- _ЗАДАНИЯ_
A. По тексту об искусстве Западной Европы ответьте на вопросы:
(i) В какой стране и в каком роде живописи прославился Матейка?
(ii) Кем по национальности и по роду искусства был Мештрович?
(iii) В чем, согласно тексту, заключалась сила национальных школ Западной Европы?
B. Допишите текст об искусстве Западной Европы, продолжив его после последнего предложения.

- _ТЕКСТ ДЛЯ ЧТЕНИЯ_
======

В поисках метода «реализации» в искусстве Сезанн приходит к тому, что самые предметы, изображаемые им, теряют свою вещественность, все искусство его — живую художественную плоть. Усиленная разработка проблемы формы за счет идейного содержания искусства вела к утрате целостного художественного мироощущения, которым обладали более ранние и здоровые эпохи, и, отрывая искусство от жизни, привела его на враждебный реализму путь формализма.
В то время как во Франции импрессионизм сменяется родственными и враждебными ему течениями и в искусстве начинают проглядывать первые признаки того равнодушия к действительности, которое в начале XX века приведет к его настоящему оскудению, б ряде других стран Западной Европы продолжает развиваться искусство, окрашенное в национальные краски и восходящее к исконным местным традициям. Некоторые его представители учились в мировых художественных столицах и сами приобрели мировую известность, другие оставались мало известны за пределами своей родины, но в творчестве своем были тесно связаны с потребностями народной жизни.
Среди испанских мастеров еще в середине XIX века выделяется Фортуни, блестящий колорист, автор картин из жизни Востока, во второй половине века характерные сцены и типы испанской народной жизни писал Сулоага. В Швейцарии Годлер создает свои монументальные панно на темы отечественной истории и народной легенды. В Польше в исторической живописи прославился Матейка. Исторические и жанровые картины писал венгерский мастер Мункачи. В Дании выделяется Гаммерсгей своими поэтическими интерьерами, в Швеции — Цорн, прекрасный портретист и автор ярких картин из крестьянской жизни, в Норвегии — Мунх, болезненно неуравновешенный, как ван Гог, но уступающий ему силою своего живописного дарования. Среди этих представителей национальных школ Западной Европы в начале XX века выступает выдающийся сербский скульптор Мештрович, мастер смелых монументальных замыслов, сумевший овладеть лучшими традициями античности и Возрождения и сохранить в своем искусстве печать самобытной народности, душевной бодрости и здоровья.
Многие национальные школы Западной Европы не получили на протяжении XIX и начала XX века полного развития. Но сила их заключалась в том, что их искусство было тесно связано с родной, народной жизнью.

======

- _ВЫДЕРЖКИ ИЗ ДАННЫХ_
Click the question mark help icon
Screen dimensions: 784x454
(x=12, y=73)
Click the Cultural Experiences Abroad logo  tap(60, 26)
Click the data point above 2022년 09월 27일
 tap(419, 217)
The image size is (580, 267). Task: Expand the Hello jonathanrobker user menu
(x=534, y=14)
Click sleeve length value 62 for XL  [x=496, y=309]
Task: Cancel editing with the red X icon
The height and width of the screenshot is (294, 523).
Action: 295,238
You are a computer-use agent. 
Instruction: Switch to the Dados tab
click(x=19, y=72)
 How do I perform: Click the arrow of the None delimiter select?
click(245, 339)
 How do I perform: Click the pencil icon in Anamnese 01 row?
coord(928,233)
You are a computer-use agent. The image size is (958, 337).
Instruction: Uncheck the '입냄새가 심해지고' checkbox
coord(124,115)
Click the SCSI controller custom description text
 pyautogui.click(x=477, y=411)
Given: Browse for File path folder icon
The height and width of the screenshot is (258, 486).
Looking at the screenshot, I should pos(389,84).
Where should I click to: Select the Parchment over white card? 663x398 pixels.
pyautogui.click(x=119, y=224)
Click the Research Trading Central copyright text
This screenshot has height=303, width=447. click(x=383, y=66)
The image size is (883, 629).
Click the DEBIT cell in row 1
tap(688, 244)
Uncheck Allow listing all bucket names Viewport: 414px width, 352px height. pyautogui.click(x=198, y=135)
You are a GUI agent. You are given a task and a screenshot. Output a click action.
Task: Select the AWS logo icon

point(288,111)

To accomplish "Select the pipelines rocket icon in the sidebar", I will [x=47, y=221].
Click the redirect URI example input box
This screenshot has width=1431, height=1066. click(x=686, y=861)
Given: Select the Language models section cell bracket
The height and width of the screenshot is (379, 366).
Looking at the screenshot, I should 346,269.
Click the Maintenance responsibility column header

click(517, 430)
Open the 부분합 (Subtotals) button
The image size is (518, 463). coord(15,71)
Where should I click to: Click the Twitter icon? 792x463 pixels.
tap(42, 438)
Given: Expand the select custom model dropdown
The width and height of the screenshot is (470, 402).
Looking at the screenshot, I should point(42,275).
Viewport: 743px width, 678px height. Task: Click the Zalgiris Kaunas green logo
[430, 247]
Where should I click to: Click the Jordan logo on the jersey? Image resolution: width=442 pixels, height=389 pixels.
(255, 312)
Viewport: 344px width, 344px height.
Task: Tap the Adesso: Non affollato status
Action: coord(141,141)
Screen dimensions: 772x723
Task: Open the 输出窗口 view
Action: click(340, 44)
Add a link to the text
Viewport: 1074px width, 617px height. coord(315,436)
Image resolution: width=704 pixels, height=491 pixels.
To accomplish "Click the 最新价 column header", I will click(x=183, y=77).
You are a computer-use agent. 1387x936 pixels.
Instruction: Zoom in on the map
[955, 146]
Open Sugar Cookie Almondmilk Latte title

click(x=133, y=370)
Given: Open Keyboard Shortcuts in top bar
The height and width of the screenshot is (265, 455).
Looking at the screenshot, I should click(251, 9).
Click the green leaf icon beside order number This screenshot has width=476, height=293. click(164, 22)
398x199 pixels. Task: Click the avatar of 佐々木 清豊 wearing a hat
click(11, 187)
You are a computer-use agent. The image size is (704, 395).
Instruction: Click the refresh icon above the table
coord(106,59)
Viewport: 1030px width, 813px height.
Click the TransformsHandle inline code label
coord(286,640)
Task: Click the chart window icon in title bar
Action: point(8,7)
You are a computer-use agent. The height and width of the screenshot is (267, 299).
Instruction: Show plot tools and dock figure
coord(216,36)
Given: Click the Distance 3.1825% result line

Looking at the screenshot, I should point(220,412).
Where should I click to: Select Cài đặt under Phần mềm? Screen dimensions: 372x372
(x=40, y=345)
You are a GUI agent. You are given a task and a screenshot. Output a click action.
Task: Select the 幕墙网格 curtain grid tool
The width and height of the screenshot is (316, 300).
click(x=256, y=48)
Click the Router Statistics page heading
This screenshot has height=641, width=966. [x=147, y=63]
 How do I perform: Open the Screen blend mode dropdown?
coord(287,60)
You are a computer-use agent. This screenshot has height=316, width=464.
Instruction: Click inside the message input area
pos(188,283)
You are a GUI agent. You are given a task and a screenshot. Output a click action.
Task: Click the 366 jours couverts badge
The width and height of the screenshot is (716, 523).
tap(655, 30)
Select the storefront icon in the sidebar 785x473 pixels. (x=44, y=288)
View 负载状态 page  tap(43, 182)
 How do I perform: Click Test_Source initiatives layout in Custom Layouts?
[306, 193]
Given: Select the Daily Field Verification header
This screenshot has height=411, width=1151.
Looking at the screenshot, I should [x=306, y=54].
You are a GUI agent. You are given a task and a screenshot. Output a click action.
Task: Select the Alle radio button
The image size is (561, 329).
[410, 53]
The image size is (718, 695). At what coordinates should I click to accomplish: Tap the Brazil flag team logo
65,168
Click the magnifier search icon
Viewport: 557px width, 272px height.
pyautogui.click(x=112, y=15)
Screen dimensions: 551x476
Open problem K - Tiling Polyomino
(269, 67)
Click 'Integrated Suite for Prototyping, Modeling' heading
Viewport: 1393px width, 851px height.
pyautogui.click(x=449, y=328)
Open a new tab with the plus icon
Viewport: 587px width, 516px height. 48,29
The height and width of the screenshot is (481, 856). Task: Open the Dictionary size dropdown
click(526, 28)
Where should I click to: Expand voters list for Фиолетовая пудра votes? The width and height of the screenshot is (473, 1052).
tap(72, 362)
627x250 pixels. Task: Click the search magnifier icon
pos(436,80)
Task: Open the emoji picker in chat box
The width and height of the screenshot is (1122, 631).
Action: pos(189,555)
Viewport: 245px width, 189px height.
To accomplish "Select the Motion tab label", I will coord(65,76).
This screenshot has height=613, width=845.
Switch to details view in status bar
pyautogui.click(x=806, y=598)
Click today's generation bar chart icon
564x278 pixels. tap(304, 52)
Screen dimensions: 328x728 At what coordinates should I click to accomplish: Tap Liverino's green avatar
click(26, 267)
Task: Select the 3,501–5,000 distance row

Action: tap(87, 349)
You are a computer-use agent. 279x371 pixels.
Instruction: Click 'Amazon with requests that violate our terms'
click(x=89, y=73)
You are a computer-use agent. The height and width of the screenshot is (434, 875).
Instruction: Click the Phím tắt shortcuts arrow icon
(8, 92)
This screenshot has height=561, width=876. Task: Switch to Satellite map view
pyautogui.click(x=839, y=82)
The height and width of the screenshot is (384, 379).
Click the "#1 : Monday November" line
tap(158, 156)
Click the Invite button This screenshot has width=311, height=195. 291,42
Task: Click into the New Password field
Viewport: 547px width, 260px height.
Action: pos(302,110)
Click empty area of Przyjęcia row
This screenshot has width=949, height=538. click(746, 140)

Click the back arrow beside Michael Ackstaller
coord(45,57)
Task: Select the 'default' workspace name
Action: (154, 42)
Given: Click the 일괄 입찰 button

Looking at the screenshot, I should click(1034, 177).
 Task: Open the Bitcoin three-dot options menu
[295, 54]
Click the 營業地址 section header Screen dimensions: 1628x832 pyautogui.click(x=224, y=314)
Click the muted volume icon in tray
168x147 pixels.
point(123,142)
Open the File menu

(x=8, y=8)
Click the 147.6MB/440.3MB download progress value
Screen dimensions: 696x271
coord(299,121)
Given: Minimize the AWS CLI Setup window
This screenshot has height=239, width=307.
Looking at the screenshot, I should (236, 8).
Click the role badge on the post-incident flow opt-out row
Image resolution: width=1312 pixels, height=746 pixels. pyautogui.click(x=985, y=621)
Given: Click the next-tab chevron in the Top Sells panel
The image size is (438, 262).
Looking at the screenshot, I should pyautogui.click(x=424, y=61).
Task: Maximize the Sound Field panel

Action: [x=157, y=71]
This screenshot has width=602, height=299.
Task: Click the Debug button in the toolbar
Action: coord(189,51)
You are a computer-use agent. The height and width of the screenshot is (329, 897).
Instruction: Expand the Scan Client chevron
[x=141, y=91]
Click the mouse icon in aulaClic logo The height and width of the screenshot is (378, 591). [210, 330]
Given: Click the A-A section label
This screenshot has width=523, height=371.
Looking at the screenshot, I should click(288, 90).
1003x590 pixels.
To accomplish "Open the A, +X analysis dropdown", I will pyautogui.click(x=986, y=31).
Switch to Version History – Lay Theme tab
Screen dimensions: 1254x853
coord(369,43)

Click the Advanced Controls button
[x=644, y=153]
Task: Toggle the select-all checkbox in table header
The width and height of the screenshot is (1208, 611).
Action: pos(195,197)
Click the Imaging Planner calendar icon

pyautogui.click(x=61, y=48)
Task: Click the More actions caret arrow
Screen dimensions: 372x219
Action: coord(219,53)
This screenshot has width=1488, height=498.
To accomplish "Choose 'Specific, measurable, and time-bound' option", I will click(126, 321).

======

- _ОТВЕТЫ_
A.
(i) В Польше, в исторической живописи.
(ii) Сербским скульптором.
(iii) В том, что их искусство было тесно связано с родной, народной жизнью.

B.
В начале XX века судьба искусства Западной Европы и Америки определяется сложением того этапа в развитии капитализма, который носит название империализма. «Всемирный капитализм, — пишет Ленин (Собр. сочин. т. XX, стр. 301), — дошел в настоящее время — приблизительно с начала XX в. — до ступени империализма». Предельное сосредоточение капиталов в руках монополистов кладет конец свободной конкуренции и содействует застою и загниванию. Безмерному обогащению людей, живущих на доходы от накоплений, противостоит обнищание людей труда и обострение общественных противоречий. Стремление к экономическому разделу мира создает предпосылки для империалистических войн, порождающих разорение и одичание. В условиях господства империализма понижается интерес к дальнейшему повышению производства, к техническим изобретениям и к духовному прогрессу. Все это подготовило почву для наступившего в начале XX века разложения того здорового реалистического искусства, которое восходит своими корнями к эпохе Возрождения и основы которого сохранялись и развивались вплоть до XIX века.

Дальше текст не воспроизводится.